Seguo quindi le questioni italiane da sempre, guardo Rai International
come tantissimi argentini, la piú vasta popolazione d’origine italiana
in un Paese estero, anche se l’Italia ci ha spesso ignorato. Ho
assistito sbalordita a molte vicende italiane degli ultimi anni cosí
come alle avventure del Vostro Cavaliere. In Argentina, quelli che voi
chiamate i “poteri forti”, non avendo potuto rialzarsi nonostante il golpe e la dittatura, si inserirono nel governo Menem,
corrompendolo e travolgendolo sin dall’inizio. Per poco non riuscirono.
Va peró detto che dopo Menem siamo riusciti a reagire e quando, con il
governo dell’Alianza di De La Rua,
vollero darci il colpo finale, la popolazione nelle piazze lo forzó a
rinunciare e se ne dovette andare. Non sono stati loro, i “poteri forti”, a cacciare chi era disposto a fare le riforme che vi dicono ora che “ci vogliono” e che un governo da voi eletto non puó fare perché “impopolari”.
Siamo stati noi, i cittadini nelle strade, a cacciarlo via nonostante
fossimo confusi perché ci tenevano come voi con le spalle contro il
muro, attanagliati dai titoli a caratteri cubitali sui giornali con il “Riesgo País” (il vostro “Spread”)
che ci avrebbe portati tutti all’inferno se non prendevamo la cicuta.
Il dilemma era uguale a quello che é posto a voi e ai greci "Se non volete morire ammazzati, suicidatevi poco a poco". La legge di “Flessibilizzazione del lavoro”, approvata dal governo De La Rua pagando i senatori, fu derogata.
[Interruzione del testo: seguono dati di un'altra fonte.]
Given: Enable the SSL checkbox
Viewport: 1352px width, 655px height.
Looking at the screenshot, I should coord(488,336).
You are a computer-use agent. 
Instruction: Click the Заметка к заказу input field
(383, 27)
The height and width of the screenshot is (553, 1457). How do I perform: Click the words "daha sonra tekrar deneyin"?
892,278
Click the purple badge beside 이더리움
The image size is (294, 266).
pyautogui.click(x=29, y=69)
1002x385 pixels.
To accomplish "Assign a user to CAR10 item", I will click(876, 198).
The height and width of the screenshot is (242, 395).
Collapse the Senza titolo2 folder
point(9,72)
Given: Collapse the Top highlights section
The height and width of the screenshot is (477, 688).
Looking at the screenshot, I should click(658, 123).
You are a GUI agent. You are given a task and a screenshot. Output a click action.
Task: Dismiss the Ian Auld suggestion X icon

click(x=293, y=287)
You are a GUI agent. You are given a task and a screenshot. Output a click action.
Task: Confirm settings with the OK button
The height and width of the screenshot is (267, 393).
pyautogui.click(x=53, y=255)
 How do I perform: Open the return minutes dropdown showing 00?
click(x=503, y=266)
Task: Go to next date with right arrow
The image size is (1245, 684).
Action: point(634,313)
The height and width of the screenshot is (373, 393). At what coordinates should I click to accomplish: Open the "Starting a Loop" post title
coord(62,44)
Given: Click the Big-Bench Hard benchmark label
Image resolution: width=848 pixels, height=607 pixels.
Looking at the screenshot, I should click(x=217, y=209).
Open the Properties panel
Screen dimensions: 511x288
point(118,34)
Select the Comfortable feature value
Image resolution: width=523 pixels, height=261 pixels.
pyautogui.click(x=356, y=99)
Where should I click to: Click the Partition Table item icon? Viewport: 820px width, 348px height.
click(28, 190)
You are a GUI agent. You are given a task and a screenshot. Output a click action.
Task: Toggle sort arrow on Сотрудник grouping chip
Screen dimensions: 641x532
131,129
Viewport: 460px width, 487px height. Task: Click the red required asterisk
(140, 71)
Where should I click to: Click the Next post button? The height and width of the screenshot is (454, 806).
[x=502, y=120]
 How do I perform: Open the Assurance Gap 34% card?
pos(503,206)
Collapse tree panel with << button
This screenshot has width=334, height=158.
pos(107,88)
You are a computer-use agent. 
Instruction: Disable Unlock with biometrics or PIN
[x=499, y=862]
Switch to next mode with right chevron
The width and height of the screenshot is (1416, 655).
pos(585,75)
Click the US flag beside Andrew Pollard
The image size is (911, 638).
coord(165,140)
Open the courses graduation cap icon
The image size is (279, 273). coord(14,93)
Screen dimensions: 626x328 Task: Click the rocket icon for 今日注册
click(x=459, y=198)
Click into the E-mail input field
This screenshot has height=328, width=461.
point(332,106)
I contributi (persino quelli), che erano stati privatizzati e consegnati ai “Fondi Pensione”,
sono stati recuperati dallo Stato. Il PBI (prodotto interno lordo, ndr)
argentino, che nell’anno del default andó giú strepitosamente (-11% nel
2002), cominció subito a crescere ad una media dell’8-9% annua sin dal
2003 e chiuderá il 2011 con una crescita del 7% nonostante la crisi
internazionale. Centinaia di ricercatori tornano in Argentina grazie al
programma “Radici” del governo; il budget per la pubblica istruzione (dichiarata “bene pubblico” per legge) è passato da meno del 2% del PBI (2001) al 6,5%.
Al “libero commercio”
voluto dagli Stati Uniti per il continente americano i nostri Paesi
hanno detto no, per volontá di quei presidenti che godono del piú vasto
consenso dei loro cittadini e che vengono spesso scherniti dal “Primo Mondo”. Per i media globali Chavez, ad esempio, é un pagliaccio. Cristina, una “populista” che pensa solo a comprare scarpe e borse costose. Evo Morales, un “selvaggio” e cosí via. Stereotipi per screditare i nostri governi perché stiamo resistendo ai “poteri forti”.
Cresciamo, abbiamo volontá e fiducia e passione, anche se sappiamo
benissimo – perché l’abbiamo imparato a sangue e fuoco – con chi abbiamo
a che fare e nonostante loro continuino ad avere qualcuno tra di noi
che fa da servo piú o meno ben pagato. Volevo dirvelo, perché l’Italia e
gli italiani mi stanno a cuore, perché ho mezza famiglia in Italia. Non
lasciatevi portare cosí al macello, non svendete l’Italia. Se non ce la
fate Voi, vincono loro. Piú vincono loro, piú siamo tutti a rischio."